[Entries on where items appear]
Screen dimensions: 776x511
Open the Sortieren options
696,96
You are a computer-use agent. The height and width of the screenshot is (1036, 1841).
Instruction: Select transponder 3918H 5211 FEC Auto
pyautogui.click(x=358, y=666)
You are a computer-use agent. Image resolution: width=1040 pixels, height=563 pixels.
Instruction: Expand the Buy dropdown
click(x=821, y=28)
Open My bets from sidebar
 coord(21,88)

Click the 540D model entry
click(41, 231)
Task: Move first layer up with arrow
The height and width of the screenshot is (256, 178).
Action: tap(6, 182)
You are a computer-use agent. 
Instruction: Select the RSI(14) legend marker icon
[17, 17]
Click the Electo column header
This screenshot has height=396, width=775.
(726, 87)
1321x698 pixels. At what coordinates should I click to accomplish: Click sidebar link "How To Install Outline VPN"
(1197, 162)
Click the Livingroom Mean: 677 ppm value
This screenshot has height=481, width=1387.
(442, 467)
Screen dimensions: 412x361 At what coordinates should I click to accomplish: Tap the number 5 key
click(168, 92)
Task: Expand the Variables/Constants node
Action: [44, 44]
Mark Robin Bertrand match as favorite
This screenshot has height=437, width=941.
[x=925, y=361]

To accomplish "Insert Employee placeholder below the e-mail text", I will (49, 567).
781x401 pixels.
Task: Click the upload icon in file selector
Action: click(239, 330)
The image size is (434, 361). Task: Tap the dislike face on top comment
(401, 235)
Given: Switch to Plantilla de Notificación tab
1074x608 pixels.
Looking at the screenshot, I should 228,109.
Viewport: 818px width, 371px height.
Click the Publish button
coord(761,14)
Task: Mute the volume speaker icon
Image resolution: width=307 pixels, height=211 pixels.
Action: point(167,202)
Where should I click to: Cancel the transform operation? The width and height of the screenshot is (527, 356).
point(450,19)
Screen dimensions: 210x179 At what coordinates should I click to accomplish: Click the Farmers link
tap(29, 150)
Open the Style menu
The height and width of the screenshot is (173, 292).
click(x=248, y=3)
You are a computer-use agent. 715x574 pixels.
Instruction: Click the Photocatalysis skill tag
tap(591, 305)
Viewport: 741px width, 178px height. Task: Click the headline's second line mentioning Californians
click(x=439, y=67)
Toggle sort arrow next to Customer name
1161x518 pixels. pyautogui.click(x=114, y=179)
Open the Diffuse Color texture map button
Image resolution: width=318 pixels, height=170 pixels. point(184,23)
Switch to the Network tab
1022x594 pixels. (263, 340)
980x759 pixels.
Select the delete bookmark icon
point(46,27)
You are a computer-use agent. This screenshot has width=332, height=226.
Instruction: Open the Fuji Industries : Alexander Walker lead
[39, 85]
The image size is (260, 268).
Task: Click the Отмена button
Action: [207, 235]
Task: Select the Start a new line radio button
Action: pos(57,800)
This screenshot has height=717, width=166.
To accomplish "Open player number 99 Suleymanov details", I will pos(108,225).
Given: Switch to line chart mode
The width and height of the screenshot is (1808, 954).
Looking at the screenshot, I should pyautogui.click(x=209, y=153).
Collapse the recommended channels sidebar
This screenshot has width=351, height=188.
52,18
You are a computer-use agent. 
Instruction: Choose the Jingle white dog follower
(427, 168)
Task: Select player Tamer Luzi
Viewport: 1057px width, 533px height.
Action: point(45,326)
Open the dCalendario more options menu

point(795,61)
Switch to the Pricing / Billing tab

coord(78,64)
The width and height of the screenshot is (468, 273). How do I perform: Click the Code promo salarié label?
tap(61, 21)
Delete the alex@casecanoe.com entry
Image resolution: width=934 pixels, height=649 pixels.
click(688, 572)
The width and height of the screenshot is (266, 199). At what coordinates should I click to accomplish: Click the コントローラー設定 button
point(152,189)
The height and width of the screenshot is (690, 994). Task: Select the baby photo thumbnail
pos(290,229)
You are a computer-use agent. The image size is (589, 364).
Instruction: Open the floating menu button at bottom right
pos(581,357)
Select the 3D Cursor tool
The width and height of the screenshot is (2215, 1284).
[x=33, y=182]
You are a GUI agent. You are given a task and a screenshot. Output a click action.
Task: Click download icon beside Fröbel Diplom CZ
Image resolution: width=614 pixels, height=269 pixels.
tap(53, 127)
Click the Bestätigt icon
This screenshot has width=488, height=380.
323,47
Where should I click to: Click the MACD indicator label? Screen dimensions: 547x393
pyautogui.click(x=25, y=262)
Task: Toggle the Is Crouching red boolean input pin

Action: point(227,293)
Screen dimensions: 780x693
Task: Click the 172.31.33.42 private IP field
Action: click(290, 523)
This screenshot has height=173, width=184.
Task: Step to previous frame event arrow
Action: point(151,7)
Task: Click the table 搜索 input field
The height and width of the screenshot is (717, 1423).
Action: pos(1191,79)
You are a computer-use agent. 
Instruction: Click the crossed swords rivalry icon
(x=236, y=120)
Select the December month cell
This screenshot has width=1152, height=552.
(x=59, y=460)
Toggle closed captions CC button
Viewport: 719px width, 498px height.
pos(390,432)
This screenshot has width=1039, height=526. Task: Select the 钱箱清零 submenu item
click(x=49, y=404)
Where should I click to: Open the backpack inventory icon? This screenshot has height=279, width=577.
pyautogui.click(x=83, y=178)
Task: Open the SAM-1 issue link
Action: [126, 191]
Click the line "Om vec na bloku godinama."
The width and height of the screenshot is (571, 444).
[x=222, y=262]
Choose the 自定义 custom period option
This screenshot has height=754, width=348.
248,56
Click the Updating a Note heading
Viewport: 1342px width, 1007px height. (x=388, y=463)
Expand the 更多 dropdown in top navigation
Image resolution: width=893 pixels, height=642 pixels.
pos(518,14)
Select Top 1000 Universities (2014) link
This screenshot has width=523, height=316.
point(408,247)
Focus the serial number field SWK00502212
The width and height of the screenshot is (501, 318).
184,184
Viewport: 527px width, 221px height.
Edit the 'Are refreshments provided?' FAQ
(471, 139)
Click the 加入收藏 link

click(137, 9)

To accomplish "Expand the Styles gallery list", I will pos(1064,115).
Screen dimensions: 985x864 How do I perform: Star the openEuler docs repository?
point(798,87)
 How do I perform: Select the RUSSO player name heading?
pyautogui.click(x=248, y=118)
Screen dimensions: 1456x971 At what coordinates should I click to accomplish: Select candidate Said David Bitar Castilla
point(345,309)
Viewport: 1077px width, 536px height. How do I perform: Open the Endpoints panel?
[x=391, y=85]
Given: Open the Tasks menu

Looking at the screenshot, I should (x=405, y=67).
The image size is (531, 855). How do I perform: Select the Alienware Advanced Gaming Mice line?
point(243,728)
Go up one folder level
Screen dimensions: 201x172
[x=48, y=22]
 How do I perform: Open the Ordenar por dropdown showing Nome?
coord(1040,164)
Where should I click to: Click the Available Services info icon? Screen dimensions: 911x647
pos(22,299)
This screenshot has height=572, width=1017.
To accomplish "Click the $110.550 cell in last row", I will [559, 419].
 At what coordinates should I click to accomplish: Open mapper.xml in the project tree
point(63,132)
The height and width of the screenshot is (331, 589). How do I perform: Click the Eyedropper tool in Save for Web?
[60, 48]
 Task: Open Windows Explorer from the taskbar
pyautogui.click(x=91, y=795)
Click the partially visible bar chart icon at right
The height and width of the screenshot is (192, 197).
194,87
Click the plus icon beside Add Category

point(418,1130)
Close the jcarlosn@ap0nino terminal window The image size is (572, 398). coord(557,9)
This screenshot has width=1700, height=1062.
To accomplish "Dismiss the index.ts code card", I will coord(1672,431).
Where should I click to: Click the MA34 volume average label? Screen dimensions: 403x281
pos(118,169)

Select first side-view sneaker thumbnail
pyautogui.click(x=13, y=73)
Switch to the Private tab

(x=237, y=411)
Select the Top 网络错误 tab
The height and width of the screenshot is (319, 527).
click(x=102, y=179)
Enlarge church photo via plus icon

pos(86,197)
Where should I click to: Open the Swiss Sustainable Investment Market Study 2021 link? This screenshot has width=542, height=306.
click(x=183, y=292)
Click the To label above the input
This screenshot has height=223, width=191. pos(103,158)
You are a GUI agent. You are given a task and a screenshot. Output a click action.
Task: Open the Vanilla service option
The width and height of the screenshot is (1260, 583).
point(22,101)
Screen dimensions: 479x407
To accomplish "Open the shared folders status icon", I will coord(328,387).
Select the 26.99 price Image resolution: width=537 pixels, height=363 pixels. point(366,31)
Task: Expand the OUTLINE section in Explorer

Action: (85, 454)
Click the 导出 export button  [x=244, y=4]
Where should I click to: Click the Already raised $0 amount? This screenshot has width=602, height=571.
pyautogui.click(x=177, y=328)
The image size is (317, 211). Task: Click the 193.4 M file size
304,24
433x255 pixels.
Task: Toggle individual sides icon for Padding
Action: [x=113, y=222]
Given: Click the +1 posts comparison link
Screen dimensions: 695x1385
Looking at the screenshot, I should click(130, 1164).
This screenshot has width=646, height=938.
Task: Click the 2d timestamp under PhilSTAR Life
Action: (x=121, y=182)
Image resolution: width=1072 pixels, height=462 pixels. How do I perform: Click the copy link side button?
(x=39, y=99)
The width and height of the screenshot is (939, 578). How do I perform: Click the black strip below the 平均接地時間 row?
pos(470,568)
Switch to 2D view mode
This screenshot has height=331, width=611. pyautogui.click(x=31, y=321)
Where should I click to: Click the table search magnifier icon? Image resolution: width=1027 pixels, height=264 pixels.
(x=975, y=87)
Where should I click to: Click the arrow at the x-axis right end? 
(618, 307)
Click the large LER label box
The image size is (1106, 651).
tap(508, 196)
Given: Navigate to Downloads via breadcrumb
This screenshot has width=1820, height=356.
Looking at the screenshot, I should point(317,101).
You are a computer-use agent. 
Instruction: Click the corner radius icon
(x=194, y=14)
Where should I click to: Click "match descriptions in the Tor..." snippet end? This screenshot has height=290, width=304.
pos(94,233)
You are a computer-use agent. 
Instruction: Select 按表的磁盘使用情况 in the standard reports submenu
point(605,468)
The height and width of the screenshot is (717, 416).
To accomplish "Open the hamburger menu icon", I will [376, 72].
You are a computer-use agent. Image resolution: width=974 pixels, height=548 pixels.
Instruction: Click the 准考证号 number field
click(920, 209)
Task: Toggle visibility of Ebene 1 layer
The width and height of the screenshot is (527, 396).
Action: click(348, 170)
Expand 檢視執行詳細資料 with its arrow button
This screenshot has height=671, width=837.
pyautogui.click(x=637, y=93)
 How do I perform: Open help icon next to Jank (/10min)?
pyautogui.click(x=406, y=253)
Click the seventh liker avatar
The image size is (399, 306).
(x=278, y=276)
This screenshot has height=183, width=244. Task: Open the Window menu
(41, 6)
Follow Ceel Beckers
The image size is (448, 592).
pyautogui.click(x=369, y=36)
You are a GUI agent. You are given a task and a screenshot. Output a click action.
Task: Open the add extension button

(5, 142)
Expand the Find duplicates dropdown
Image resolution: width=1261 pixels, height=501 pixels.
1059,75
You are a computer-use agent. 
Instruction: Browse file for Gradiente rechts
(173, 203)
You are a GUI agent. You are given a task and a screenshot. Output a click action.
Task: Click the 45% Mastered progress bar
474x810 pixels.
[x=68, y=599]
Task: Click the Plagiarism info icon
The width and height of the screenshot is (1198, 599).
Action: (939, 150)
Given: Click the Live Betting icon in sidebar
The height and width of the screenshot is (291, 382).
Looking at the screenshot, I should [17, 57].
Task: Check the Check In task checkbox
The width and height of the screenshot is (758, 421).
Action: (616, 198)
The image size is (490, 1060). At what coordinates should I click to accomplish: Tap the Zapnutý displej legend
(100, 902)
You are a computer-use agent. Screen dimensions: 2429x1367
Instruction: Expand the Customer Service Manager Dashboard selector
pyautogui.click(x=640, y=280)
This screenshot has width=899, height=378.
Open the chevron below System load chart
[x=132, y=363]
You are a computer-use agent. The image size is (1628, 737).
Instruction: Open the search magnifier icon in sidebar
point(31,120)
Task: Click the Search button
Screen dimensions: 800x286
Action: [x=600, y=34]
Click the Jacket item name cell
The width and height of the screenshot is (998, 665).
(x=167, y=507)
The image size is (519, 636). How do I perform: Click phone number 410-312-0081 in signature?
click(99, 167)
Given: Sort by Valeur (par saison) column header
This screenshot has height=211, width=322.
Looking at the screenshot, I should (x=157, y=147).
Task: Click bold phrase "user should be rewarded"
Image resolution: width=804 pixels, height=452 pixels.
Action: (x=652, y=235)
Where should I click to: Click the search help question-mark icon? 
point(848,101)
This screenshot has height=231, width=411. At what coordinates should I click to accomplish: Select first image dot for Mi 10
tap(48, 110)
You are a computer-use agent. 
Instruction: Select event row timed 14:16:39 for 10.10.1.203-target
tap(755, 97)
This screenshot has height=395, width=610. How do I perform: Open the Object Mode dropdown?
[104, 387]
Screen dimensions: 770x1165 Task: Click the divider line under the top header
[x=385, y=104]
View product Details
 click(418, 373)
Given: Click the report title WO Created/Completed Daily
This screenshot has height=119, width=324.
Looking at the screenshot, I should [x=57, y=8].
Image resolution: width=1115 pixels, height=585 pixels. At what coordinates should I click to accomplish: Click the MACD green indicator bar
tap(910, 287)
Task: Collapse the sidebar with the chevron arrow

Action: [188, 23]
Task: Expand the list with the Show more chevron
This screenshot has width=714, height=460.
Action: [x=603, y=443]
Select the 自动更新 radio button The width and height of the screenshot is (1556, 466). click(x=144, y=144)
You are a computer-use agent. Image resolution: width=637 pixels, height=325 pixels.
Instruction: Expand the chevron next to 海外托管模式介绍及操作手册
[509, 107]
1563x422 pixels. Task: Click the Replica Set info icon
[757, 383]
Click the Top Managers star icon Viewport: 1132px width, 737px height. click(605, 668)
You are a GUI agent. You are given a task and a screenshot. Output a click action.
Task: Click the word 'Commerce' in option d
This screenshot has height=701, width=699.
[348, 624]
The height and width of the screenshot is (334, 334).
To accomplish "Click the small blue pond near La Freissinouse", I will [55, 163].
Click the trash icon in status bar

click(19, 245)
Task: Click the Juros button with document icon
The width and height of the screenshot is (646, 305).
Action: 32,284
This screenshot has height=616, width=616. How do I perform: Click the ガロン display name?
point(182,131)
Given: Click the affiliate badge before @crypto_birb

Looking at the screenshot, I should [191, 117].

Task objective: Reproduce the material unchanged, starting at the line containing "Task: Click the Plagiarism info icon" and continuing down through the line containing "Looking at the screenshot, I should [x=57, y=8].", with both of those lines included.

Solved exercise:
Task: Click the Plagiarism info icon
The width and height of the screenshot is (1198, 599).
Action: (939, 150)
Given: Click the Live Betting icon in sidebar
The height and width of the screenshot is (291, 382).
Looking at the screenshot, I should [17, 57].
Task: Check the Check In task checkbox
The width and height of the screenshot is (758, 421).
Action: (616, 198)
The image size is (490, 1060). At what coordinates should I click to accomplish: Tap the Zapnutý displej legend
(100, 902)
You are a computer-use agent. Screen dimensions: 2429x1367
Instruction: Expand the Customer Service Manager Dashboard selector
pyautogui.click(x=640, y=280)
This screenshot has width=899, height=378.
Open the chevron below System load chart
[x=132, y=363]
You are a computer-use agent. The image size is (1628, 737).
Instruction: Open the search magnifier icon in sidebar
point(31,120)
Task: Click the Search button
Screen dimensions: 800x286
Action: [x=600, y=34]
Click the Jacket item name cell
The width and height of the screenshot is (998, 665).
(x=167, y=507)
The image size is (519, 636). How do I perform: Click phone number 410-312-0081 in signature?
click(99, 167)
Given: Sort by Valeur (par saison) column header
This screenshot has height=211, width=322.
Looking at the screenshot, I should (x=157, y=147).
Task: Click bold phrase "user should be rewarded"
Image resolution: width=804 pixels, height=452 pixels.
Action: (x=652, y=235)
Where should I click to: Click the search help question-mark icon? 
point(848,101)
This screenshot has height=231, width=411. At what coordinates should I click to accomplish: Select first image dot for Mi 10
tap(48, 110)
You are a computer-use agent. 
Instruction: Select event row timed 14:16:39 for 10.10.1.203-target
tap(755, 97)
This screenshot has height=395, width=610. How do I perform: Open the Object Mode dropdown?
[104, 387]
Screen dimensions: 770x1165 Task: Click the divider line under the top header
[x=385, y=104]
View product Details
 click(418, 373)
Given: Click the report title WO Created/Completed Daily
This screenshot has height=119, width=324.
Looking at the screenshot, I should [x=57, y=8].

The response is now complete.